The parameter estimation unit, based on the posterior probability corresponding to each of the plurality of sound sources included in the mixed signal including the reverberation at each time frequency point, the sound source included in the mixed signal including the reverberation among the plurality of sound sources. The model estimation apparatus according to claim 4, wherein a parameter corresponding to the estimated sound source is used as the estimated parameter.
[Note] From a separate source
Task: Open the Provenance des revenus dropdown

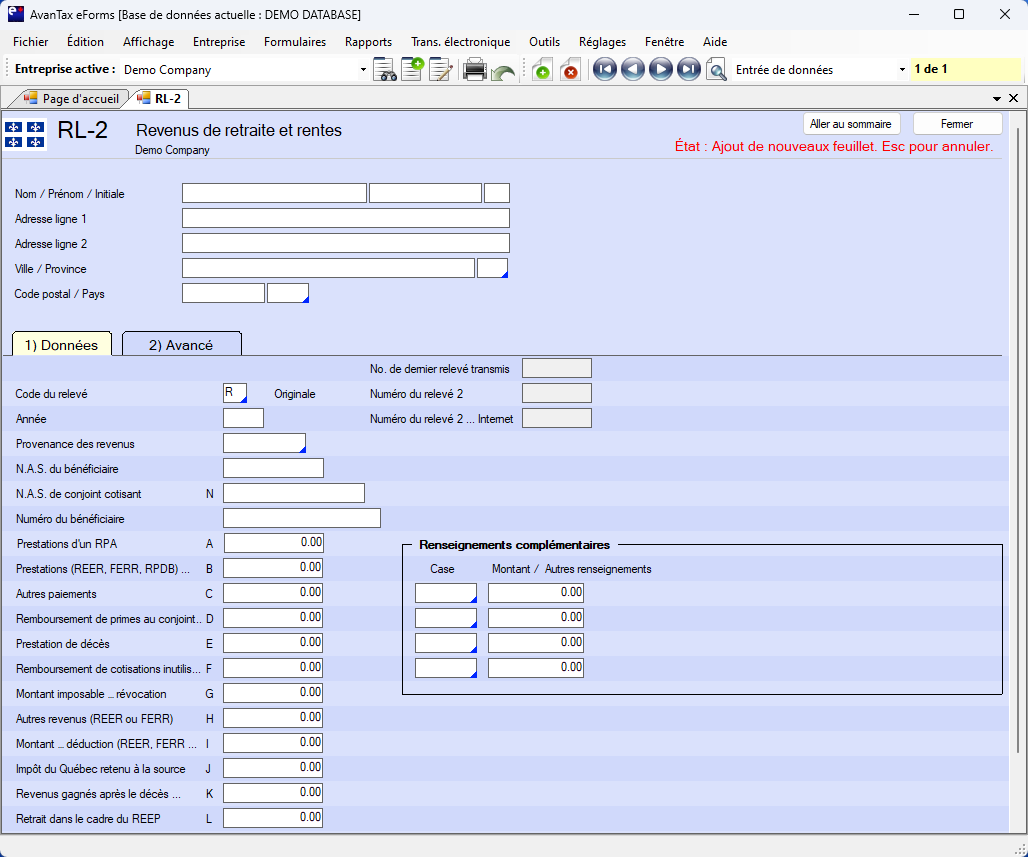Action: coord(265,443)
From the parameter and the posterior probability estimated by the model estimation device according to any one of claims 1 to 5 and a mixed signal including reverberation of each sound source in the time frequency domain, in the time frequency domain. An objective sound emphasizing apparatus comprising: an output unit that estimates and outputs an estimated value of an acoustic signal that does not include reverberation of each of the sound sources.
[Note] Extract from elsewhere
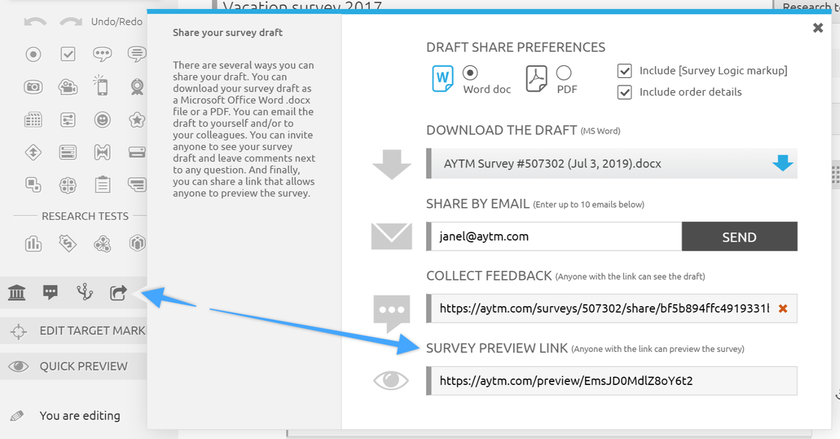Add a radio button question type
Viewport: 840px width, 439px height.
33,54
A model estimation method executed by a model estimation device,
The model estimation apparatus includes a storage unit that stores a parameter of a model of a mixed signal including reverberation including a regression matrix indicating characteristics of reverberation due to sound output from a plurality of sound sources,
A signal estimation step of estimating a mixed signal not including the reverberation by linear prediction using an observation signal obtained by observing the sound with a plurality of microphones and a regression matrix stored in the storage unit;
A posterior probability calculation step of calculating a posterior probability for each cluster corresponding to the sound source to which each time frequency point belongs, from the mixed signal estimated by the signal estimation step;
The parameter is estimated and estimated from the observed signal, the mixed signal estimated by the signal estimation step, the posterior probability calculated by the posterior probability calculation step, and the parameter stored in the storage unit. A parameter estimation step of updating a parameter stored in the storage unit with a parameter, and
The signal estimation step, the posterior probability calculation step, and the parameter estimation step are repeated until a predetermined condition is satisfied.

A model estimation program for causing a computer to function as the model estimation apparatus according to claim 1.